Patients with depression who don't respond to antidepressants could find relief from their symptoms by the addition of talk therapy, a new study says.
"It is well recognized that only about a third of patients respond fully to antidepressants," ABC News reported. "But there's little evidence as to next-step treatment for these nonresponders, particularly with regard to (cognitive behavioral therapy)."
The report was published Dec. 7 online in The Lancet.
Researchers randomly assigned more than 400 people suffering from depression to six weeks of antidepressant therapy, in addition to their medication. Some received cognitive behavioral therapy, while others did not.
Six months into the study, the study showed that 46 percent of those receiving CBT improved, while 22 percent of those on medication alone showed improvement.
The results were consistent a year later, researchers noted.
"When people with depression have not responded to treatment with antidepressants, receiving cognitive behavioral therapy in addition to continuing on medication as part of usual care, reduces depressive symptoms and improves quality of life," said lead researcher Nicola Wiles, a senior lecturer in epidemiology at the University of Bristol (United Kingdom).
There is no "one-size-fits-all" treatment for those with mental health problems, Paul Farmer, chief executive at the mental health charity Mind, told BBC. "We welcome this research because it recognizes that patients should have the right to a wide range of treatment options based on individual needs."
Cognitive behavioral therapy is often suggested as the next-step treatment option for patients in primary care who haven't responded to antidepressants, Simon Rego, director of psychology training at Montefiore Medical Center/Albert Einstein College of Medicine in New York City, told U.S. News. "These results should provide hope to a wide range of depressed patients who are initially prescribed an antidepressant but fail to respond fully to it."

Dataset —
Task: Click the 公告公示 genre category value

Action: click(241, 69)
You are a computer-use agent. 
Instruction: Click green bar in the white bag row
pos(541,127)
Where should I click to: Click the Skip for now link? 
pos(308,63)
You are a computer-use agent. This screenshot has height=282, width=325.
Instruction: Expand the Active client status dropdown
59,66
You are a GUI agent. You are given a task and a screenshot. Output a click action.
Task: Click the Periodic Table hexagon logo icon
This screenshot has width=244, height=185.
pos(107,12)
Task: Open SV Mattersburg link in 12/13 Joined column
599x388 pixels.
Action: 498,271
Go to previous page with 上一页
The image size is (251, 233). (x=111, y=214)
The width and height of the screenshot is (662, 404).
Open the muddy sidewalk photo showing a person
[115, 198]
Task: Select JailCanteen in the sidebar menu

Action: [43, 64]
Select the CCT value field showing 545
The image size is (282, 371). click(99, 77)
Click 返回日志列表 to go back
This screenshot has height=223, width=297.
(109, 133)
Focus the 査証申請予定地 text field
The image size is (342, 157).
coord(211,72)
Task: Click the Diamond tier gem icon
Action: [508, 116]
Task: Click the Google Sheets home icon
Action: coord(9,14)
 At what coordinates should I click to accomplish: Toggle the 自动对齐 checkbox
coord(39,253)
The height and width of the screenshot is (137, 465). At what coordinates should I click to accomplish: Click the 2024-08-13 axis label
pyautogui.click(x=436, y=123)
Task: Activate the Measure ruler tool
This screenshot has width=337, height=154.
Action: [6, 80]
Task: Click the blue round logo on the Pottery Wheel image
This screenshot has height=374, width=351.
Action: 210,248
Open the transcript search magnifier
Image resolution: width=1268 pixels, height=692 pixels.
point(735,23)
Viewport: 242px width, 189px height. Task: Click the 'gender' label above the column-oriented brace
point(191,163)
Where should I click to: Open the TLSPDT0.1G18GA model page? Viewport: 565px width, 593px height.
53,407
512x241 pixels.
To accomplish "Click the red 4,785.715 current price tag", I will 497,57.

Exercise directions —
Please write out the stretch of the article on talk therapy for depression from "Researchers randomly assigned" through "alone showed improvement.", copied word for word.

Exercise answer —
Researchers randomly assigned more than 400 people suffering from depression to six weeks of antidepressant therapy, in addition to their medication. Some received cognitive behavioral therapy, while others did not.
Six months into the study, the study showed that 46 percent of those receiving CBT improved, while 22 percent of those on medication alone showed improvement.